HALL’S THEORY (ENCODING/DECODING MODEL OF COMMUNICATION)
It was first developed by cultural studies scholar Stuart Hall in 1973. Hall proposed that audience members can play an active role in decoding messages as they rely on their own social contexts, and might be capable of changing messages themselves through collective action. In simpler terms, encoding/decoding is the translation of a message that is easily understood. When you decode a message, you extract the meaning of that message in ways that make sense to you. Decoding has both verbal and non-verbal forms of communication: Decoding behavior without using words means observing body language and its associated emotions. Decoding is all about the understanding of what someone already knows, based on the information given throughout the message being received. Whether there is a large audience or exchanging a message to one person, decoding is the process of obtaining, absorbing, understanding, and sometimes using the information that was given throughout a verbal or non-verbal message.
AGENDA – SETTING THEORY
This theory was formally developed by Max McCombs and Donald Shaw in a study on the 1968 American presidential election.
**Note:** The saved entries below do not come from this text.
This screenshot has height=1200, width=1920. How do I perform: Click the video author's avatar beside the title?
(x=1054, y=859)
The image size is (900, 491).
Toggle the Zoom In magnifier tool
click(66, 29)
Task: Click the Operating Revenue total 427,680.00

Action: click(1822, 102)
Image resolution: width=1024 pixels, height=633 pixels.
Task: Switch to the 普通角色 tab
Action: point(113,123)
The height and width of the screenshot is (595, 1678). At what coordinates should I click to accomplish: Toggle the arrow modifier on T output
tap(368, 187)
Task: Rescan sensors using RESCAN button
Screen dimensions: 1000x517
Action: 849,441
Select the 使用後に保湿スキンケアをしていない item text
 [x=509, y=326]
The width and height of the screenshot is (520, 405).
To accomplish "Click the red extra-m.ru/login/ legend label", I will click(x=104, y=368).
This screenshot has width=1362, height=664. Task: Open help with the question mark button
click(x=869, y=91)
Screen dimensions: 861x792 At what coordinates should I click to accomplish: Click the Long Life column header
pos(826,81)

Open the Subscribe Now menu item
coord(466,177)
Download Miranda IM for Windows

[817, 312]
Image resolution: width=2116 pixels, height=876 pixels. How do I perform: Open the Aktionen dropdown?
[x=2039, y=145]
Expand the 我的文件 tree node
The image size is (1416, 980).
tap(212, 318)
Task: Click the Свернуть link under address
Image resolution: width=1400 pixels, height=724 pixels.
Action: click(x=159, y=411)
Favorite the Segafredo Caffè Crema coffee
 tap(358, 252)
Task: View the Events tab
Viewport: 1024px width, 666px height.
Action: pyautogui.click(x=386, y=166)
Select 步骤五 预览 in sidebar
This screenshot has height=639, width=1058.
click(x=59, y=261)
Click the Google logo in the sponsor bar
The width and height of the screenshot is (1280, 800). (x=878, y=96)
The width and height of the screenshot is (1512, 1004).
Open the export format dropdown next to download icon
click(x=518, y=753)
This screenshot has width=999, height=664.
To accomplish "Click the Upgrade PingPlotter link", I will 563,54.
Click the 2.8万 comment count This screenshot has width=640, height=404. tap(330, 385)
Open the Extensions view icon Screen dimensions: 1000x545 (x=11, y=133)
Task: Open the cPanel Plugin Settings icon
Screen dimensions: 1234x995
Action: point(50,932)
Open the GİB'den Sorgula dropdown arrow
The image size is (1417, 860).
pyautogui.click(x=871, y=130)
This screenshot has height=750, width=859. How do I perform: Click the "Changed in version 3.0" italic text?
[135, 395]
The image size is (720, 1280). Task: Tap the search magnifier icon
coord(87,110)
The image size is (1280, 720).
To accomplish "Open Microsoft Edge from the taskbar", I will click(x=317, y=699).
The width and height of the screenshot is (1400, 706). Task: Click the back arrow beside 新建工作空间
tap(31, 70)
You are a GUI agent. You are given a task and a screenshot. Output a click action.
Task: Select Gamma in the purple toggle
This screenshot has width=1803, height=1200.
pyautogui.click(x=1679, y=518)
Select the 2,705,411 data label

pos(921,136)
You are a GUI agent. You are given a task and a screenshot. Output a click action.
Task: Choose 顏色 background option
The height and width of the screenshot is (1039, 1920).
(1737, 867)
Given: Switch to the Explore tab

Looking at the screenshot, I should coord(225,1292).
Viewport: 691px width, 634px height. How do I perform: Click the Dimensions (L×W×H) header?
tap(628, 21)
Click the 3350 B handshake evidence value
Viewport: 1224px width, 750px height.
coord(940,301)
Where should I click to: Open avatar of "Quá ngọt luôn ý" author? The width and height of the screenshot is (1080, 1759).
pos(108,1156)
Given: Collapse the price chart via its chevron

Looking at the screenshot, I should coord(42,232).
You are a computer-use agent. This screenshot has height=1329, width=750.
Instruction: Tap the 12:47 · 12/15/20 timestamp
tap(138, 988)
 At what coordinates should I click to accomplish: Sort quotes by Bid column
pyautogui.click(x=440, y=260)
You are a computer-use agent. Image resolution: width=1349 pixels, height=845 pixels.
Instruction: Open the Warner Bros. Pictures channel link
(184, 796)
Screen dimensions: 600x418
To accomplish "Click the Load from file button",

It stated that mass media determine the issues that concern the public rather than the public’s views. Under this theory, the issues that receive the most attention from media become the issues that the public discusses, debates, and demands action on. This means that the media is determining what issues and stories the public thinks about. Therefore, when the media fails to address a particular issue, it becomes marginalized in the minds of the public.